Carl Nichols, a partner at Wilmer Cutler Pickering Hale and Dorr and a former principal deputy associate attorney general during the second Bush administration, said the OLC chief is typically one of the most trusted advisers to the attorney general.
The office has “enormous legal credibility,” Nichols said. The specifics of the legal questions surrounding Trump and his agenda differ in some ways from his predecessors, Nichols said, but the ultimate task of grappling with the scope of executive power is a familiar one for the OLC.
“It’s a place where the White House and the agencies know if they have a hard question, they’ll have really terrific legal minds thinking about it,” he said.
HARD QUESTIONS
OLC lawyers aren’t the only ones who give legal advice to the executive branch. There are White House lawyers and each agency has its own legal department. During the Obama administration, a body of senior agency lawyers known as “The Lawyers’ Group” met to consider national security-related legal questions.
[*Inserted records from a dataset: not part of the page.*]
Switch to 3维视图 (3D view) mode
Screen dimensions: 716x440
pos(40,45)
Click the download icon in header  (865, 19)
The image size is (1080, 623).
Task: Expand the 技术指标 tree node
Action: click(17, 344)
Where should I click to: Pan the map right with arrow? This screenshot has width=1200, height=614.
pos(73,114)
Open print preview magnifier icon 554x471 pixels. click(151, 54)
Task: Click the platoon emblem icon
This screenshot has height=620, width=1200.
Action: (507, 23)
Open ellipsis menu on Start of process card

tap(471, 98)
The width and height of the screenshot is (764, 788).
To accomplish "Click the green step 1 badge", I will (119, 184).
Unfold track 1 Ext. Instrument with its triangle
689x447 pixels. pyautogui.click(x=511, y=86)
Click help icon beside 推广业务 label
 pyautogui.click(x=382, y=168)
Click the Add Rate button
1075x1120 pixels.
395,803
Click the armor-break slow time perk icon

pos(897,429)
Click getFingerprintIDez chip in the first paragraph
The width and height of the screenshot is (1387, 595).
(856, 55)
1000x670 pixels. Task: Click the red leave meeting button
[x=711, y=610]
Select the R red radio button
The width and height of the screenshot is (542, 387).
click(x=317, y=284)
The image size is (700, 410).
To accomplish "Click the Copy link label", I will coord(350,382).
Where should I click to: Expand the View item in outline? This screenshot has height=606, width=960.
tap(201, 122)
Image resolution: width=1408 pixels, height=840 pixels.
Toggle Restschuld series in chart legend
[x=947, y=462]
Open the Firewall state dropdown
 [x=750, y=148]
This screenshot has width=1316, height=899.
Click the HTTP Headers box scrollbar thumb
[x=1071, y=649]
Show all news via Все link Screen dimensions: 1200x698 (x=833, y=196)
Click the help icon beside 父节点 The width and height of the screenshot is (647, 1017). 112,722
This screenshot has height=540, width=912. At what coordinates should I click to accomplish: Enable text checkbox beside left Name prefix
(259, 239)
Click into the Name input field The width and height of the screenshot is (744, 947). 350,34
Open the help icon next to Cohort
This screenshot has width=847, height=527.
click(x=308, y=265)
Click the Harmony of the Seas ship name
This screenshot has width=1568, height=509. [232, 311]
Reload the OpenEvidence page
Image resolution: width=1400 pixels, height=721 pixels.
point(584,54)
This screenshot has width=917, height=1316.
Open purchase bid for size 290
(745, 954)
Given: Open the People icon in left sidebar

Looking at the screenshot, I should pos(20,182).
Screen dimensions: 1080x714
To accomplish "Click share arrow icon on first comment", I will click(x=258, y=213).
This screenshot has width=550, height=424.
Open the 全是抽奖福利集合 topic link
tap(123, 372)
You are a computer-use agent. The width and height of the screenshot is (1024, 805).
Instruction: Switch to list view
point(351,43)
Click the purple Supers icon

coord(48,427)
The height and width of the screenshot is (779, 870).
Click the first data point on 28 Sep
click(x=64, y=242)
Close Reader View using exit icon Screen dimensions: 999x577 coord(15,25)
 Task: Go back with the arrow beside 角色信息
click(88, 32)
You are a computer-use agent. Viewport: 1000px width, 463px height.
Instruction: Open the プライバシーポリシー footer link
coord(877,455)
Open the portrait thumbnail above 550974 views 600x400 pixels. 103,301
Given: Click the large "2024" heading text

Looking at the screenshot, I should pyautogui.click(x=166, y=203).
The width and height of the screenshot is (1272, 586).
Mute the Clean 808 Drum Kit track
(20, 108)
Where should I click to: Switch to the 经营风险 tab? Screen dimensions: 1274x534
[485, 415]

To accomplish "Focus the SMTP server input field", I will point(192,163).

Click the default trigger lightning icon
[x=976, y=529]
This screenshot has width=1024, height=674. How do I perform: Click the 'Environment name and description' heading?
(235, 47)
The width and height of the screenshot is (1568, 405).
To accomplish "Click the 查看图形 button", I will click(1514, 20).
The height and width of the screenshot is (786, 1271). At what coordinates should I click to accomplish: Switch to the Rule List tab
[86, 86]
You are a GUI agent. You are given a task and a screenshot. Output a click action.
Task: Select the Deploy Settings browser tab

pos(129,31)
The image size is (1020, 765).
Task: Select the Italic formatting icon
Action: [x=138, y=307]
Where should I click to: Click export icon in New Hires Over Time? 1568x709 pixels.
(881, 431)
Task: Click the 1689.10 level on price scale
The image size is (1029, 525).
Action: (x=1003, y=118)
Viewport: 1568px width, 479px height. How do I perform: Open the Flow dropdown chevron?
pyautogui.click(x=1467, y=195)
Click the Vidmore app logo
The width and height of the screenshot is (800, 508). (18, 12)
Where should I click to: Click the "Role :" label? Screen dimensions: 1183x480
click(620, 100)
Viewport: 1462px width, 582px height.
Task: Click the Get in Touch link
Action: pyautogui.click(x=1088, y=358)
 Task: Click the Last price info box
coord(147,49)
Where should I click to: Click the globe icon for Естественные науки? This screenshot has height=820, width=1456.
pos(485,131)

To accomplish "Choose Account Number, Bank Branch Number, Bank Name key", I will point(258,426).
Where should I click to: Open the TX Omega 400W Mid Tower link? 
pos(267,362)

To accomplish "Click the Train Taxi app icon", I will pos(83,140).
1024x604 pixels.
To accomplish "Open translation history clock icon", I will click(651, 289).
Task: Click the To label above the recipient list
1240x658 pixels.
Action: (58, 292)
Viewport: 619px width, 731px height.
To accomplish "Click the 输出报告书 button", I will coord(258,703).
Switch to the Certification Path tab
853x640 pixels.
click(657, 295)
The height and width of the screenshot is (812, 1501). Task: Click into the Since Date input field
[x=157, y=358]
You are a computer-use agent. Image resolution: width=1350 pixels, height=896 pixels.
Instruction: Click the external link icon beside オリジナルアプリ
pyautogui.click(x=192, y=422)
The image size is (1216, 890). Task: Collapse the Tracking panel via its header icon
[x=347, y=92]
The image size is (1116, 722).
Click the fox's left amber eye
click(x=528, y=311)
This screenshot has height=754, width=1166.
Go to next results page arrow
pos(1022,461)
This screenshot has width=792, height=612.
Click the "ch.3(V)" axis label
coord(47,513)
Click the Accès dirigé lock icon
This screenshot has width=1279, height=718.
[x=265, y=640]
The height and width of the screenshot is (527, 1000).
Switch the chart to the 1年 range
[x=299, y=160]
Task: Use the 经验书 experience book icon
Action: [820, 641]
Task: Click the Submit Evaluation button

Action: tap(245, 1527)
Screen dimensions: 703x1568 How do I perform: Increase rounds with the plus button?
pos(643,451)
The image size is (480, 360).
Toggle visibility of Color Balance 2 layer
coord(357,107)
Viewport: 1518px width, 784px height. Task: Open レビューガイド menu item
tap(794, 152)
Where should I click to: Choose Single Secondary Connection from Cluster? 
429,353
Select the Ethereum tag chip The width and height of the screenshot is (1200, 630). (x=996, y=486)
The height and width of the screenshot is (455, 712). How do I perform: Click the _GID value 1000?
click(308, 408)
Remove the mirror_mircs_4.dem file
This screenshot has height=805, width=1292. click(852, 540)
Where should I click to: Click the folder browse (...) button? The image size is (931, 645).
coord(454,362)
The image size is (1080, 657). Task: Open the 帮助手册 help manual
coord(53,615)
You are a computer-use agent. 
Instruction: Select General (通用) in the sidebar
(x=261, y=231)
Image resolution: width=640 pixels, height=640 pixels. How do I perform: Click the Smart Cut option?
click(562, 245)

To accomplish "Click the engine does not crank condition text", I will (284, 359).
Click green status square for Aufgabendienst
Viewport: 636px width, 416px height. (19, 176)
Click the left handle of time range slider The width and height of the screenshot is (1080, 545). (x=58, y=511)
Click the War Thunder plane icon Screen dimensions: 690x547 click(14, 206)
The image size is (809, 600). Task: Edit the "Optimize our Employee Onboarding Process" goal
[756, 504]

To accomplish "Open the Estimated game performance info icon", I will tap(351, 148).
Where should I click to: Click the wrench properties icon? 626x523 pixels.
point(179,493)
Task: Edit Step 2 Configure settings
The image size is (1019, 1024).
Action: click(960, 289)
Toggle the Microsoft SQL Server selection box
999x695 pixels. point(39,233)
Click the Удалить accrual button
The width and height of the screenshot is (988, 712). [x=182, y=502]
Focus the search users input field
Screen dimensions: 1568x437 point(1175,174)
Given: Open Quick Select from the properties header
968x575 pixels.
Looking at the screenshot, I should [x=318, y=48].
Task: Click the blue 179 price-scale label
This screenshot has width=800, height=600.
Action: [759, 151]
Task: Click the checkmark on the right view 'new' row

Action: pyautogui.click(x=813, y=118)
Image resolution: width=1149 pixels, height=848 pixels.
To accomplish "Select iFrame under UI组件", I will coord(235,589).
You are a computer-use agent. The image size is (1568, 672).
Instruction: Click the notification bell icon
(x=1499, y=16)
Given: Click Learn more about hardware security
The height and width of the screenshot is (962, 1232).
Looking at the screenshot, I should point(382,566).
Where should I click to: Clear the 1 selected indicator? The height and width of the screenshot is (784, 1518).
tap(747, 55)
Harold Koh, a professor at Yale Law School who served as the legal adviser to the U.S. Department of State during the Obama administration and worked as a lawyer in the OLC, wrote in a recent blog post that he thought the interagency approach, which had been used in previous administrations, was the most effective process.
“Different agencies have different equities, perspectives, and areas of expertise and getting the input of all relevant legal arms of our vast executive branch is vital to sound decisionmaking,” Koh wrote.
But the OLC’s decisions carry significant weight, said Jonathan Adler, a professor at Case Western Reserve University School of Law, and although the president isn’t bound by the office’s conclusions, there’s strong precedent against defying them. That has led presidents to occasionally try to circumvent the office, Adler said, rather than having to deal with a contrary opinion. He cited as one example Obama’s decision in 2011 to reportedly eschew the usual OLC process in soliciting opinions about the legality of military action in Libya without congressional approval.
The office’s legal opinions “reflect, or are supposed to reflect, serious, largely neutral or as neutral as possible assessments of important legal questions about what the executive branch may or may not do,” Adler said.
A successful OLC head will take an “extremely proactive” approach to find ways for the administration to legally achieve policy goals, building up political capital for the occasions when the office has to tell the White House or an agency that they can’t do something within the bounds of the law, McGinnis said.
Dellinger said that his advice to an incoming president would be to pick an OLC head “who has a substantial career that gives him or her substantial stature and the ability to say no, and that will help keep you out of trouble.”
To the next head of the OLC, Dellinger said he would advise he or she to make sure to consult with career government attorneys, to always give an honest opinion of the law, and to have a good career to fall back on in the event of a serious disagreement with the White House.
“The job will drive you crazy if you’re not prepared to walk out the door,” he said.